My nerdy life, on the other hand, took quite a huge stumble. Diablo 3 still turns out to be a dissapointment and still remains to be incorrigible. Bought Guild Wars 2 though, and placing a good amount of faith in it as well. Otherwise, everything else seems fine. There are of course bigger mysteries in life and unanswered questions, and there are also things that will never be in your reach - so who am I to be so greedy as to wanting everything in life?

Planning to buy a Crumpler bag after much withholding, had my current bag since first year of university and the base of it has been torn ages ago, now that my strap's sewing is faulty, I think I have a good reason to change. My pencil case too, it's still that bloody Body Glove branded one that I've been using since high school. I don't spend much on others, I usually spend on things that feeds my soul - food.  That could be one, but as much as I try to understand why people spend excessively on materialistic things, I still don't quite agree that materialism could actually nourish your spiritual being. All the things that  are sitting around you, piling endlessly with sky's the limit makes me wonder...

...do you actually want those things to fill up the corners of your vision, so you could lie to yourself that you HAVE things and thinking that they could fill up the voids in your heart, instead of facing the harsh truth that - we, human, in fact cannot have everything and some things are just not meant to be ours, and we just have to live with it?

Always makes me wonder what are the exact thoughts at the back of their minds when people constantly have to buy and own stuffs.
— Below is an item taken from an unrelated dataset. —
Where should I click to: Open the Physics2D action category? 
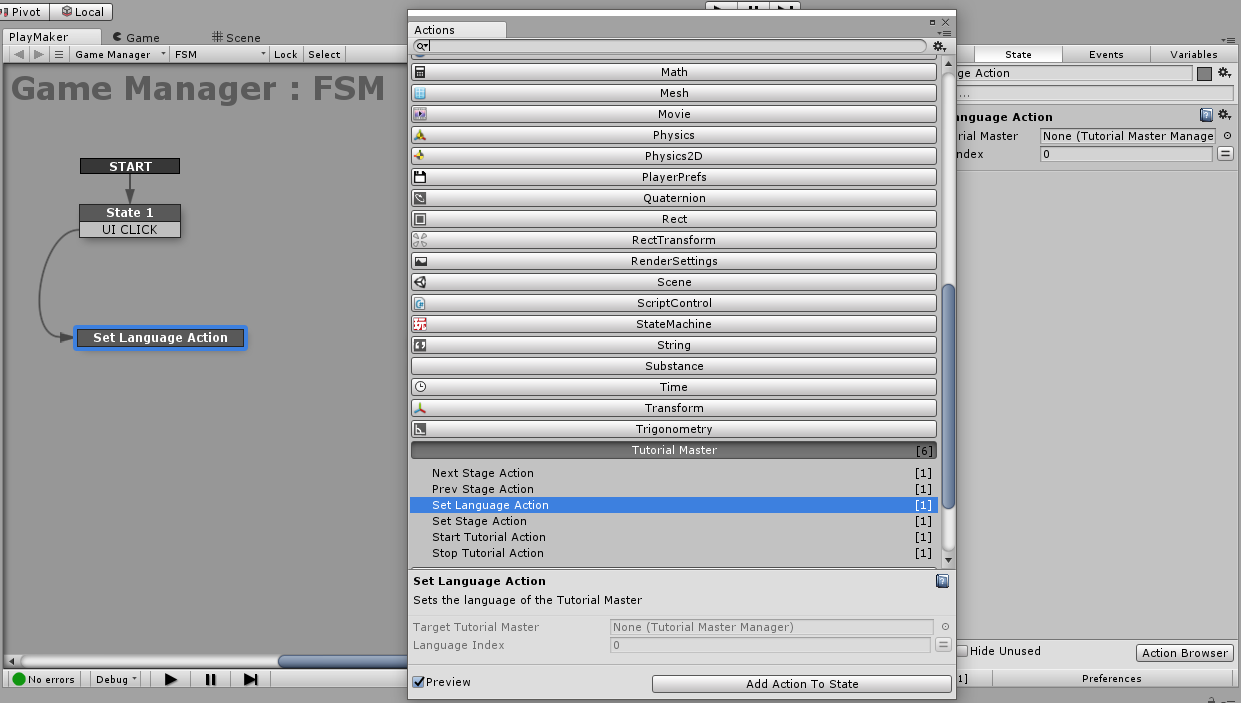[673, 156]
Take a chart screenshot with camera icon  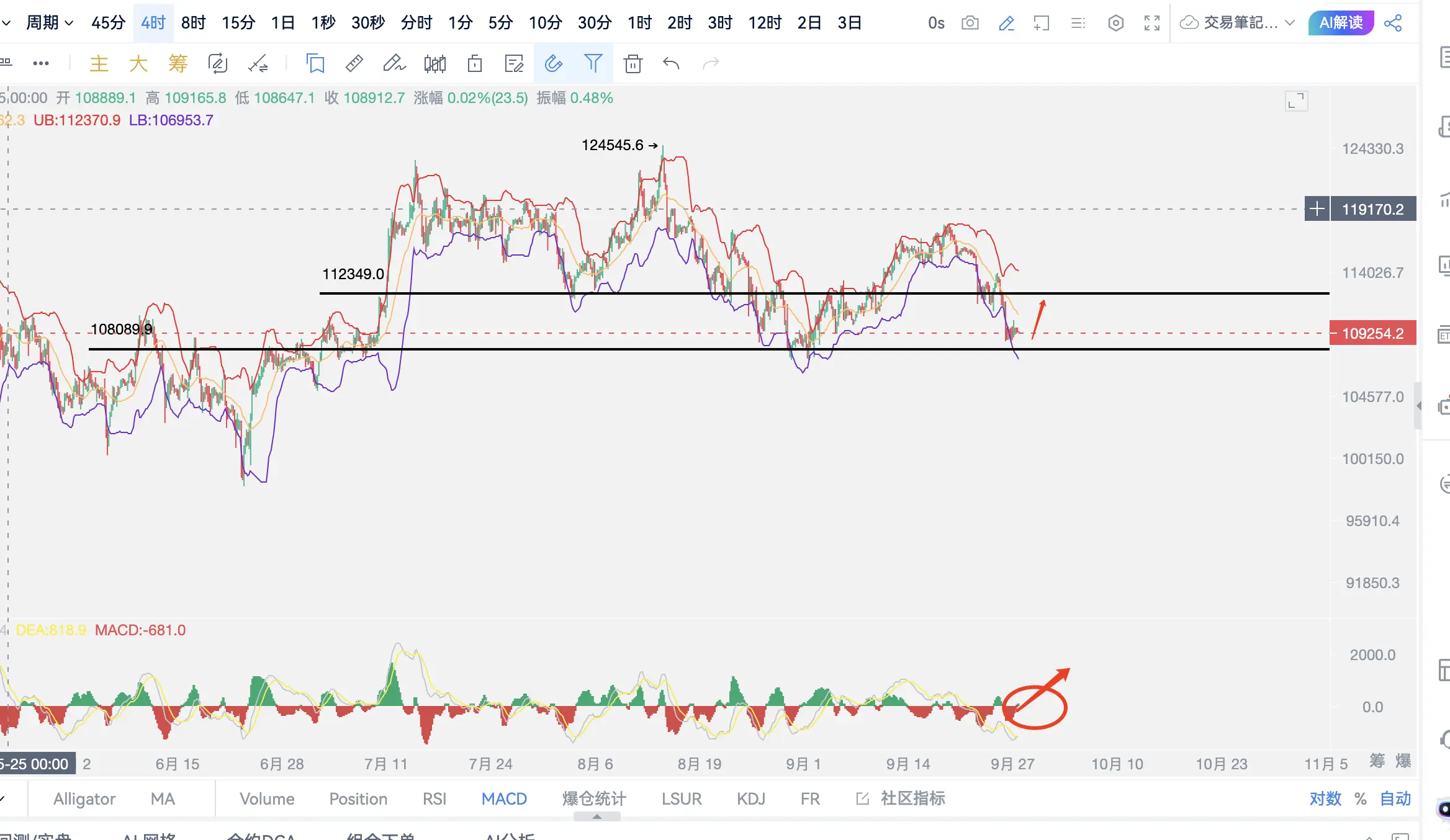tap(970, 24)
That and of recent months, I could hear my thoughts more clearly and louder, and I could make up what I really want in my life more. People might mistook me for the change in attitude, but a lot of my actions just dictates that I just don't care anymore, and for all the things that hurts or displeases me, staying away seems to be the better off solution - because my mind's really tired.

Sunday, June 10, 2012

I miss us.

Well, the title says it all, guess distractions from reality serve me well, until I have to lock myself out of a game recently because I had to study.


sometimes I really just wonder, where do I go from here? If only I could have things the way they are now...at least for a while more. Just...a while more.